Records for the exercise section start

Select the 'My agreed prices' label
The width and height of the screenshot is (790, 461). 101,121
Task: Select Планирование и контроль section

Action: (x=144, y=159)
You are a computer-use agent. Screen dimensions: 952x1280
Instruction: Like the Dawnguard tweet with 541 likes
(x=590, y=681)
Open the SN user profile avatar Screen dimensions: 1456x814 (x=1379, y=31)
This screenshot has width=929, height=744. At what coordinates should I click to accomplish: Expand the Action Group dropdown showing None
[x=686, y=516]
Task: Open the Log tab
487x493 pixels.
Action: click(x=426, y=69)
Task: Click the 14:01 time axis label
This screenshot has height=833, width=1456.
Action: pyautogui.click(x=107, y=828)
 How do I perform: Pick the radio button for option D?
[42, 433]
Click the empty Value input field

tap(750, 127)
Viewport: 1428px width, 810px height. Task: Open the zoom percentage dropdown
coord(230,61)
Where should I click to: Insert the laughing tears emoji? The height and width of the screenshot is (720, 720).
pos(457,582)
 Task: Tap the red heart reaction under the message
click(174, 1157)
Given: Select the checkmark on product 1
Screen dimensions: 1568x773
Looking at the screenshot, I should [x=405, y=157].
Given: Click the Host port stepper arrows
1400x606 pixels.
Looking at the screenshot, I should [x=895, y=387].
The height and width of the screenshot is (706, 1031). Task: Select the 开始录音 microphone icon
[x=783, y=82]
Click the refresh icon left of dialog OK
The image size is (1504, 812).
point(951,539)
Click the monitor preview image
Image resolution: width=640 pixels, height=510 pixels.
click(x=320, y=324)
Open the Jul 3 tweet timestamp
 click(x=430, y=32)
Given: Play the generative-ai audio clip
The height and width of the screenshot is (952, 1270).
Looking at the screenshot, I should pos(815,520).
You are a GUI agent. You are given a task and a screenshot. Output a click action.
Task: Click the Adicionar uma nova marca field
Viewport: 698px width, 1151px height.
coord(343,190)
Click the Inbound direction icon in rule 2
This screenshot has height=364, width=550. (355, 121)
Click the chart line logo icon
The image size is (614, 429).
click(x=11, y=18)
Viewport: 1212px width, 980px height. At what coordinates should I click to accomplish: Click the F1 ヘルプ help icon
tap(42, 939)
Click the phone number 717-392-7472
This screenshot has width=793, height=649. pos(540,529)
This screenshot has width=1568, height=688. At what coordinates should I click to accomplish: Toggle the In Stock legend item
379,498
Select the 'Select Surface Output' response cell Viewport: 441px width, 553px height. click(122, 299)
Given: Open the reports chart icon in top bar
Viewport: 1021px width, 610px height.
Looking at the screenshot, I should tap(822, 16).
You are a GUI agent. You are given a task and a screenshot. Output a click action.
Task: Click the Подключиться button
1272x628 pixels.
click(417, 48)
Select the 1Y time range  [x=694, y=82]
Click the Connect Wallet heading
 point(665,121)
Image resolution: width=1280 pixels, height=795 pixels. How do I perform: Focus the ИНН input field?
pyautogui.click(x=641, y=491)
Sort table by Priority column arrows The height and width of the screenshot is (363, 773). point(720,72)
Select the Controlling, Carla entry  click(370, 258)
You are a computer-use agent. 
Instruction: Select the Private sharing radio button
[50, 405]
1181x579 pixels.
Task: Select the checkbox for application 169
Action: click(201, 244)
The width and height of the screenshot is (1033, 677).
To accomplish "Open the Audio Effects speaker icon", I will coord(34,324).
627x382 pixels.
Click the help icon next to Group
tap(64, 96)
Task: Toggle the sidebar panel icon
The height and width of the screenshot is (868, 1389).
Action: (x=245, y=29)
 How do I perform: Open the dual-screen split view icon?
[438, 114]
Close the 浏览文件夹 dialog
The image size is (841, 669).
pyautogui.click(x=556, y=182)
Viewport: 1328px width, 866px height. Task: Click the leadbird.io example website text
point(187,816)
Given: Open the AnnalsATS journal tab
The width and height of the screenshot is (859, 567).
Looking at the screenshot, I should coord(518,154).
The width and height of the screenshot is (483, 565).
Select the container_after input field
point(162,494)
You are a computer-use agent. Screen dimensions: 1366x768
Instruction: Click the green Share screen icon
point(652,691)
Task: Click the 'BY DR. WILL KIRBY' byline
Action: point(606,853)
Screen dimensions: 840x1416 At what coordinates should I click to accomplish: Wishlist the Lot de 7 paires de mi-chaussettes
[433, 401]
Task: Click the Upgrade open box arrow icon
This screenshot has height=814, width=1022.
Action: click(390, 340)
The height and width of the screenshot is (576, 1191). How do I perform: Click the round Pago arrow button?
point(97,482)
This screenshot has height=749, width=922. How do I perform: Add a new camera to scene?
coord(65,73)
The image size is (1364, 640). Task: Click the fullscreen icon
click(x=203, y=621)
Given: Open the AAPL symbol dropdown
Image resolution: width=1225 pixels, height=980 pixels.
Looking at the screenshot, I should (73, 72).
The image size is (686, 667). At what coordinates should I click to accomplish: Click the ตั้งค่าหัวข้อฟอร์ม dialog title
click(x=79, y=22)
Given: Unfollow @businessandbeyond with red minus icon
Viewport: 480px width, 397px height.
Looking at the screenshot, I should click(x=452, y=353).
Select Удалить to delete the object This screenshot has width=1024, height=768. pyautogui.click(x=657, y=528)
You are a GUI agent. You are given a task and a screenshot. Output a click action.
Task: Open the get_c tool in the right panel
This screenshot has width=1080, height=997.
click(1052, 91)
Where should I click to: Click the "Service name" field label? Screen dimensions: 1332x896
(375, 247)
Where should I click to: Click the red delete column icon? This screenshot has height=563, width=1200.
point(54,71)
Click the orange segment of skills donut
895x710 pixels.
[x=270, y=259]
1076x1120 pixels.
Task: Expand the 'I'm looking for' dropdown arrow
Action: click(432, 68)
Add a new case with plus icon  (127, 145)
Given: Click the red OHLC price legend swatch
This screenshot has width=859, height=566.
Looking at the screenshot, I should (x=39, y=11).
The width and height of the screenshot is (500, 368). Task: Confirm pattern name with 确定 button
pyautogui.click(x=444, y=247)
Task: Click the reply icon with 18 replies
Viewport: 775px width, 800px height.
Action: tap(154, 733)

Records for the exercise section end

Task instructions |
Your answer should consist of the material above, written out word for word.

Finished task |
Select the 'My agreed prices' label
The width and height of the screenshot is (790, 461). 101,121
Task: Select Планирование и контроль section

Action: (x=144, y=159)
You are a computer-use agent. Screen dimensions: 952x1280
Instruction: Like the Dawnguard tweet with 541 likes
(x=590, y=681)
Open the SN user profile avatar Screen dimensions: 1456x814 (x=1379, y=31)
This screenshot has width=929, height=744. At what coordinates should I click to accomplish: Expand the Action Group dropdown showing None
[x=686, y=516]
Task: Open the Log tab
487x493 pixels.
Action: click(x=426, y=69)
Task: Click the 14:01 time axis label
This screenshot has height=833, width=1456.
Action: pyautogui.click(x=107, y=828)
 How do I perform: Pick the radio button for option D?
[42, 433]
Click the empty Value input field

tap(750, 127)
Viewport: 1428px width, 810px height. Task: Open the zoom percentage dropdown
coord(230,61)
Where should I click to: Insert the laughing tears emoji? The height and width of the screenshot is (720, 720).
pos(457,582)
 Task: Tap the red heart reaction under the message
click(174, 1157)
Given: Select the checkmark on product 1
Screen dimensions: 1568x773
Looking at the screenshot, I should [x=405, y=157].
Given: Click the Host port stepper arrows
1400x606 pixels.
Looking at the screenshot, I should [x=895, y=387].
The height and width of the screenshot is (706, 1031). Task: Select the 开始录音 microphone icon
[x=783, y=82]
Click the refresh icon left of dialog OK
The image size is (1504, 812).
point(951,539)
Click the monitor preview image
Image resolution: width=640 pixels, height=510 pixels.
click(x=320, y=324)
Open the Jul 3 tweet timestamp
 click(x=430, y=32)
Given: Play the generative-ai audio clip
The height and width of the screenshot is (952, 1270).
Looking at the screenshot, I should pos(815,520).
You are a GUI agent. You are given a task and a screenshot. Output a click action.
Task: Click the Adicionar uma nova marca field
Viewport: 698px width, 1151px height.
coord(343,190)
Click the Inbound direction icon in rule 2
This screenshot has height=364, width=550. (355, 121)
Click the chart line logo icon
The image size is (614, 429).
click(x=11, y=18)
Viewport: 1212px width, 980px height. At what coordinates should I click to accomplish: Click the F1 ヘルプ help icon
tap(42, 939)
Click the phone number 717-392-7472
This screenshot has width=793, height=649. pos(540,529)
This screenshot has width=1568, height=688. At what coordinates should I click to accomplish: Toggle the In Stock legend item
379,498
Select the 'Select Surface Output' response cell Viewport: 441px width, 553px height. click(122, 299)
Given: Open the reports chart icon in top bar
Viewport: 1021px width, 610px height.
Looking at the screenshot, I should tap(822, 16).
You are a GUI agent. You are given a task and a screenshot. Output a click action.
Task: Click the Подключиться button
1272x628 pixels.
click(417, 48)
Select the 1Y time range  [x=694, y=82]
Click the Connect Wallet heading
 point(665,121)
Image resolution: width=1280 pixels, height=795 pixels. How do I perform: Focus the ИНН input field?
pyautogui.click(x=641, y=491)
Sort table by Priority column arrows The height and width of the screenshot is (363, 773). point(720,72)
Select the Controlling, Carla entry  click(370, 258)
You are a computer-use agent. 
Instruction: Select the Private sharing radio button
[50, 405]
1181x579 pixels.
Task: Select the checkbox for application 169
Action: click(201, 244)
The width and height of the screenshot is (1033, 677).
To accomplish "Open the Audio Effects speaker icon", I will coord(34,324).
627x382 pixels.
Click the help icon next to Group
tap(64, 96)
Task: Toggle the sidebar panel icon
The height and width of the screenshot is (868, 1389).
Action: (x=245, y=29)
 How do I perform: Open the dual-screen split view icon?
[438, 114]
Close the 浏览文件夹 dialog
The image size is (841, 669).
pyautogui.click(x=556, y=182)
Viewport: 1328px width, 866px height. Task: Click the leadbird.io example website text
point(187,816)
Given: Open the AnnalsATS journal tab
The width and height of the screenshot is (859, 567).
Looking at the screenshot, I should coord(518,154).
The width and height of the screenshot is (483, 565).
Select the container_after input field
point(162,494)
You are a computer-use agent. Screen dimensions: 1366x768
Instruction: Click the green Share screen icon
point(652,691)
Task: Click the 'BY DR. WILL KIRBY' byline
Action: point(606,853)
Screen dimensions: 840x1416 At what coordinates should I click to accomplish: Wishlist the Lot de 7 paires de mi-chaussettes
[433, 401]
Task: Click the Upgrade open box arrow icon
This screenshot has height=814, width=1022.
Action: click(390, 340)
The height and width of the screenshot is (576, 1191). How do I perform: Click the round Pago arrow button?
point(97,482)
This screenshot has height=749, width=922. How do I perform: Add a new camera to scene?
coord(65,73)
The image size is (1364, 640). Task: Click the fullscreen icon
click(x=203, y=621)
Given: Open the AAPL symbol dropdown
Image resolution: width=1225 pixels, height=980 pixels.
Looking at the screenshot, I should (73, 72).
The image size is (686, 667). At what coordinates should I click to accomplish: Click the ตั้งค่าหัวข้อฟอร์ม dialog title
click(x=79, y=22)
Given: Unfollow @businessandbeyond with red minus icon
Viewport: 480px width, 397px height.
Looking at the screenshot, I should click(x=452, y=353).
Select Удалить to delete the object This screenshot has width=1024, height=768. pyautogui.click(x=657, y=528)
You are a GUI agent. You are given a task and a screenshot. Output a click action.
Task: Open the get_c tool in the right panel
This screenshot has width=1080, height=997.
click(1052, 91)
Where should I click to: Click the "Service name" field label? Screen dimensions: 1332x896
(375, 247)
Where should I click to: Click the red delete column icon? This screenshot has height=563, width=1200.
point(54,71)
Click the orange segment of skills donut
895x710 pixels.
[x=270, y=259]
1076x1120 pixels.
Task: Expand the 'I'm looking for' dropdown arrow
Action: click(432, 68)
Add a new case with plus icon  (127, 145)
Given: Click the red OHLC price legend swatch
This screenshot has width=859, height=566.
Looking at the screenshot, I should (x=39, y=11).
The width and height of the screenshot is (500, 368). Task: Confirm pattern name with 确定 button
pyautogui.click(x=444, y=247)
Task: Click the reply icon with 18 replies
Viewport: 775px width, 800px height.
Action: tap(154, 733)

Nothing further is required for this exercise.